Objective 1:
Answer these questions from the forum excerpt, one answer per line, marked (a), (b), (c):
(a) Which module does the first reply point to?
(b) According to the follow-up message, what are the tried modules unable to save?
(c) What mechanism do modern operating systems use to avoid expensive copy operations?
Objective 2:
Decide whether each statement agrees with the forum excerpt. Answer yes or no for each, marked (a), (b), (c), and quote the deciding words.
(a) The first reply says a child process can normally change its parent's variables.
(b) The second reply names file handles as something shared between the processes.
(c) The follow-up message says the tried modules saved Type Globs without error.

-- start Source excerpt --

Re: Global Variables Not Updated in Child Process
by choroba (Cardinal) on Nov 16, 2012 at 08:16 UTC
    Normally, a child process cannot change its parent's variables. But see forks::shared.
    لսႽ† ᥲᥒ⚪⟊Ⴙᘓᖇ Ꮅᘓᖇ⎱ Ⴙᥲ𝇋ƙᘓᖇ
      I tried Fork::Shared and Dat::Dumper, but ther issue is they are not able to save Type Globs. It returned error that it is not able to save Type Globs. Any other solution that you have?
Re: Global Variables Not Updated in Child Process
by afoken (Chancellor) on Nov 18, 2012 at 17:19 UTC

    You seem to have a problem understanding the concept behind fork(). fork creates an exact copy of the current process, assigns it a new process ID, and makes both processes run independantly. Some things are shared, like file handles, but most (like memory) are not. (Actually, modern operating systems initially share most memory of both processes and use a copy-on-write mechanism to avoid expensive copy operations as long as possible.)

-- end Source excerpt --
-- start Dataset rows --

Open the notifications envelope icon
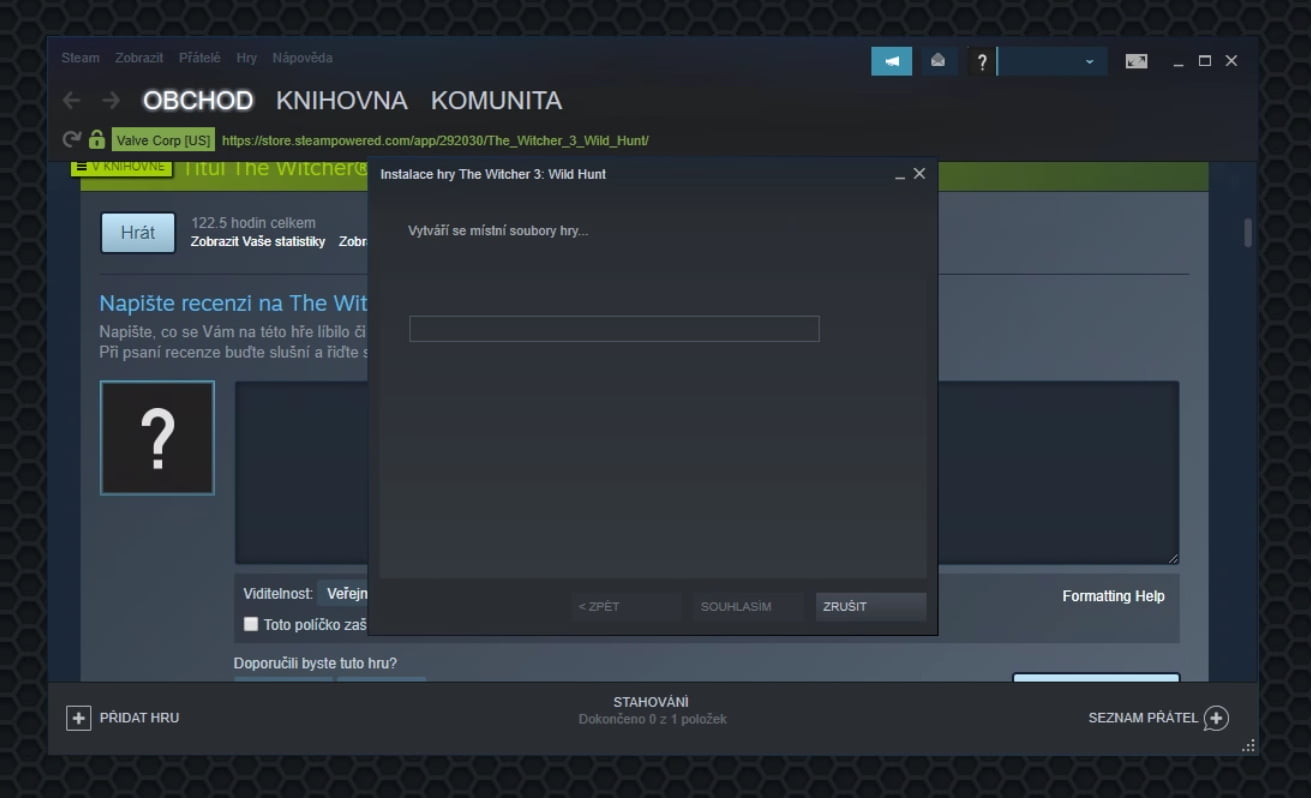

-- end Dataset rows --
-- start Dataset rows --

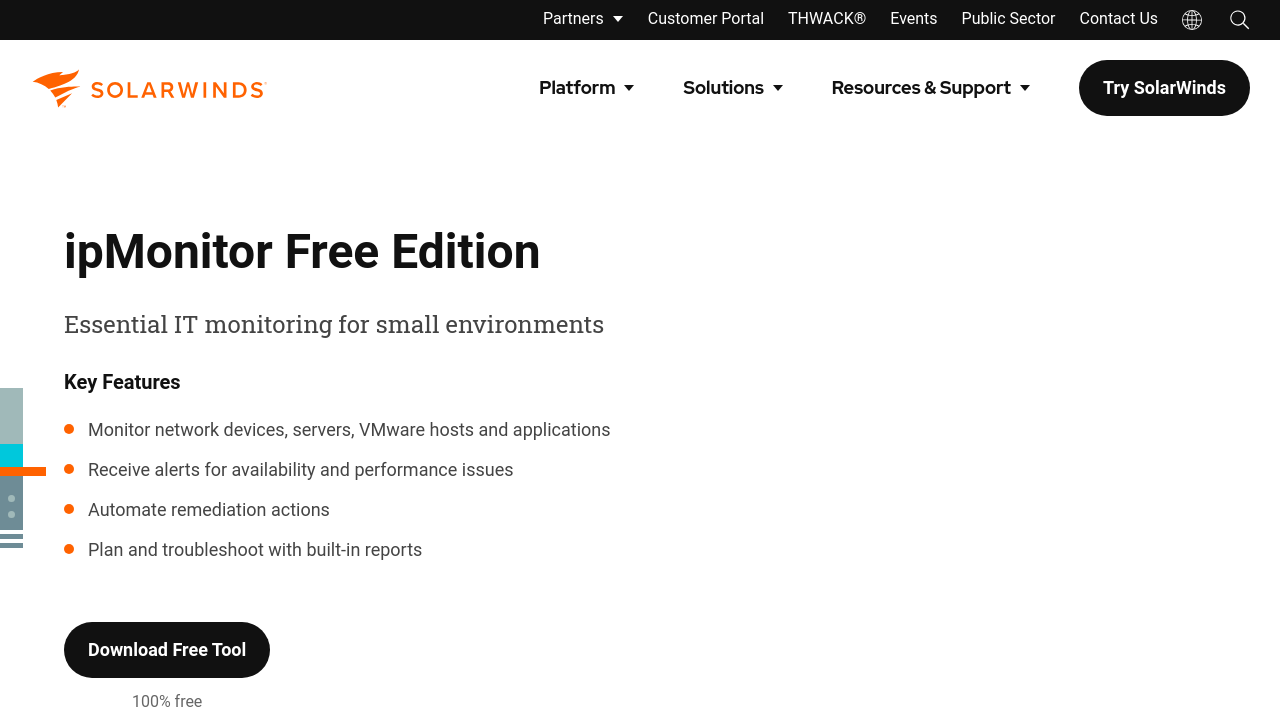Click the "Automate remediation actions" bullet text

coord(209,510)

-- end Dataset rows --

Task result 1:
(a) forks::shared
(b) Type Globs
(c) A copy-on-write mechanism

Task result 2:
(a) No: "Normally, a child process cannot change its parent's variables."
(b) Yes: "Some things are shared, like file handles"
(c) No: "It returned error that it is not able to save Type Globs."